Captive Elephants in India Concerns
- Illegal Practices: As of January 2019, there were 2,675 documented captive elephants in India.
- Reports suggest replacements for deceased elephants are often captured from the wild.
- Microchip Misuse: Microchips, introduced under Project Elephant in 2002 to track captive elephants, are reportedly retrieved from deceased animals and reinserted into illegally captured wild elephants to legalize them.
- The rules lack mandates for microchip removal upon an elephant’s death, enabling such misuse.
- Monitoring Gaps: No requirement for post-mortem reports in cases of death during transfer or transport, leaving significant gaps in accountability.
- Interstate Trade of Captive Elephants: Elephants have been transported from northeastern states to southern and western states.
- Eg., An elephant “gifted” to a Delhi temple by a private owner in Assam.
Government Action
Captive Elephant (Transfer or Transport) Rules, 2024
- Introduced by the Ministry of Environment, Forests, and Climate Change (MoEFCC) in March 2024, the rules aim to regulate the transfer and transport of captive elephants to curb illegal wild captures.

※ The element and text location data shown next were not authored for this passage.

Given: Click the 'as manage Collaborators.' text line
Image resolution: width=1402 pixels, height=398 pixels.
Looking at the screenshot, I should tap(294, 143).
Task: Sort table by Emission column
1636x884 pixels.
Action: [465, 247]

- Key Provisions and Loopholes
- Transfer of Ownership: Ownership can be transferred if the current owner cannot maintain the elephant.

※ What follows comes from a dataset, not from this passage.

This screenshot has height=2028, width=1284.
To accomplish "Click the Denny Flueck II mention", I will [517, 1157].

- No mandate for non-commercial transactions, allowing elephants to be traded as property.
- Transport Provisions: Rules permit temporary transport without explicitly justifying the purpose, potentially enabling leasing for religious ceremonies, weddings, political rallies, and tourism.
- This commodifies elephants and undermines welfare, creating economic incentives for their capture.
- Impact on Conservation: Regularization of transfers for commercial purposes risks incentivizing wild captures, directly threatening conservation efforts.
- Births in Captivity: Rules allow calves born in captivity to be classified as owned captive elephants, perpetuating the cycle of captivity and exploitation.
- Transfer of Ownership: Ownership can be transferred if the current owner cannot maintain the elephant.
- In August 2024, following reports by civil society, the Elephant Project under MoEFCC flagged illegal transfers and issued an office memorandum emphasizing strict adherence to rules.
Recommendations for Improvement
- Strengthen the Captive Elephant (Transfer or Transport) Rules with explicit language ensuring welfare and prohibiting commercial exploitation.
- Mandate removal and destruction of microchips posthumously in the presence of forest officials.
- Require post-mortem reports for elephants dying during transportation.
- Encourage civil society, temple committees, and governments to shift from live elephant use to alternatives like electronic elephants.
- Prioritize measures that reduce demand for captive elephants and bolster their protection in the wild.
- Mandatory digitization of captive elephants’ genetic profiles.
- Implement humane, non-invasive birth control measures for elephants in private custody.